RAW DATA: Begin

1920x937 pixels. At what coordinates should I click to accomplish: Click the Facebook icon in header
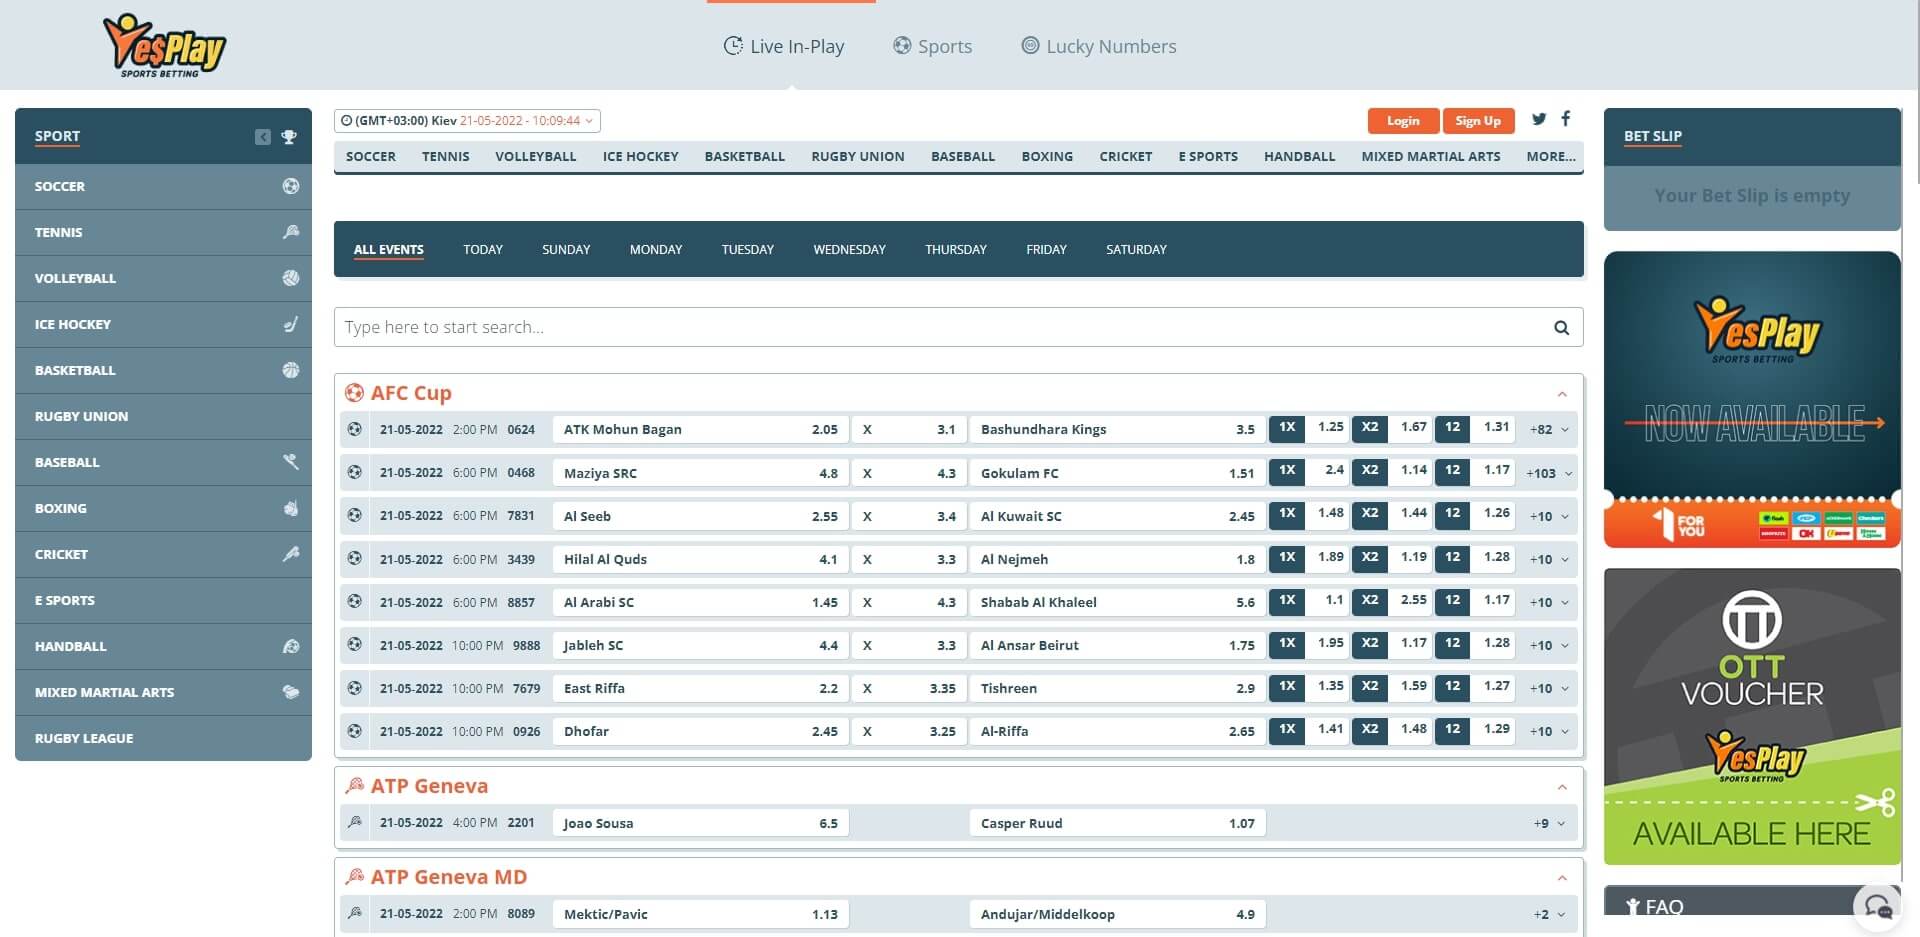1566,118
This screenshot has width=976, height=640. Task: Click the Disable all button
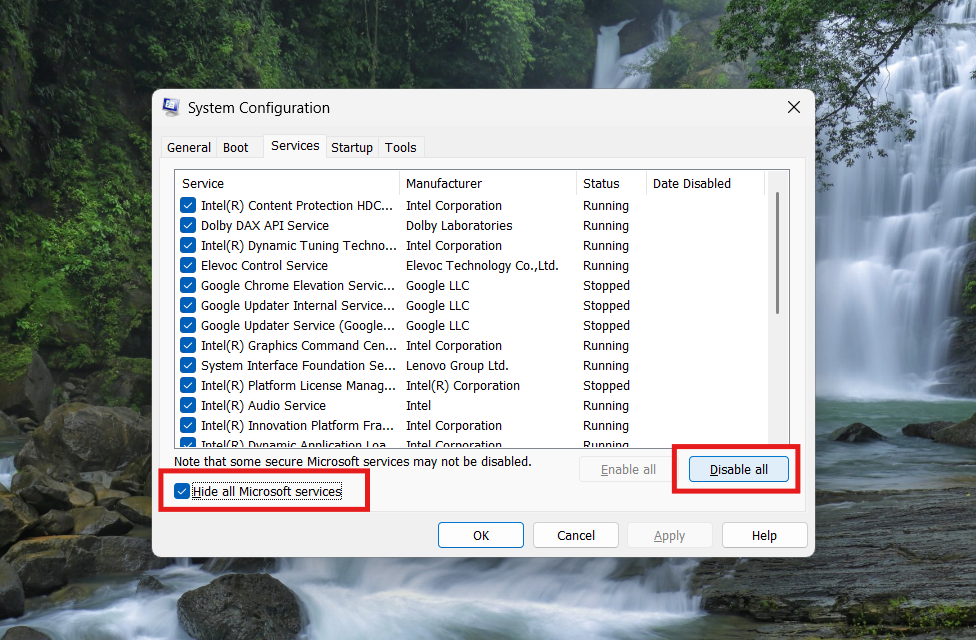(738, 468)
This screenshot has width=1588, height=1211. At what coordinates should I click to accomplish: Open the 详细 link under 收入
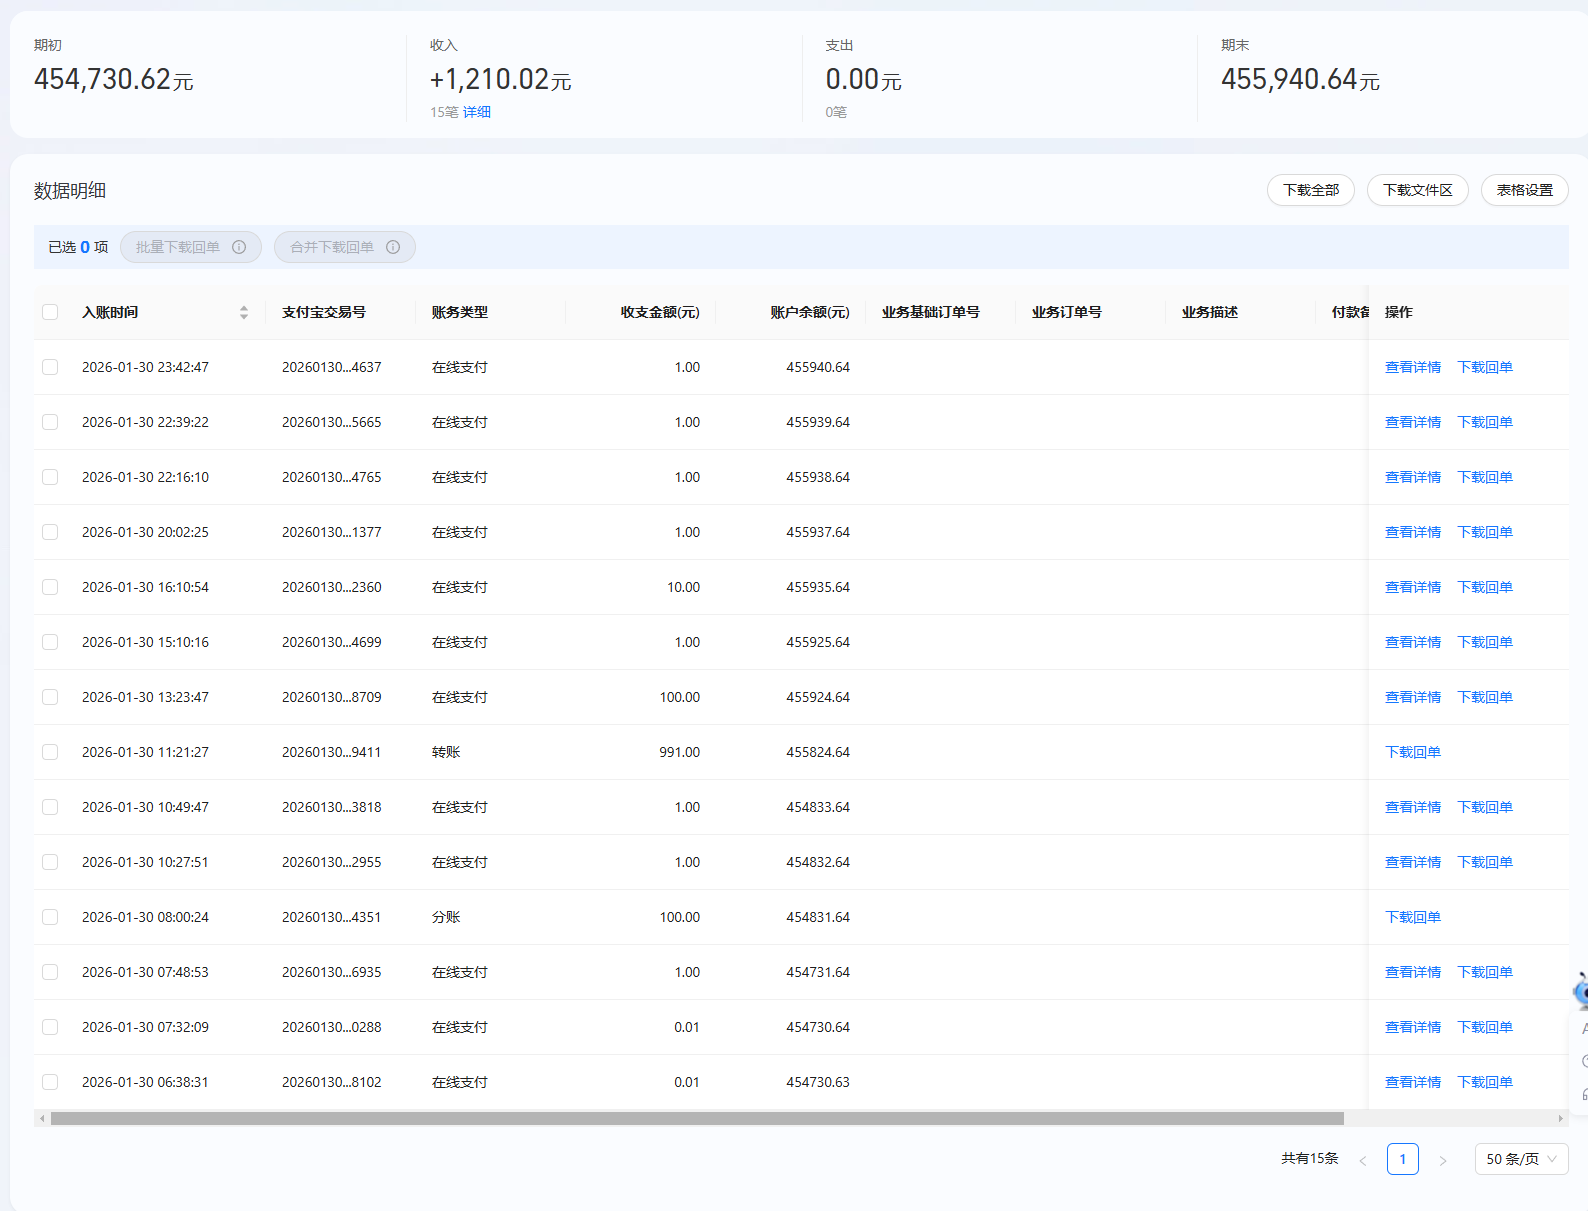click(x=476, y=112)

RAW DATA: End

WORK ITEM: Each record, word for word, should be printed again without its pictures.

RESPONSE:
1920x937 pixels. At what coordinates should I click to accomplish: Click the Facebook icon in header
1566,118
This screenshot has width=976, height=640. Task: Click the Disable all button
(738, 468)
This screenshot has width=1588, height=1211. At what coordinates should I click to accomplish: Open the 详细 link under 收入
click(x=476, y=112)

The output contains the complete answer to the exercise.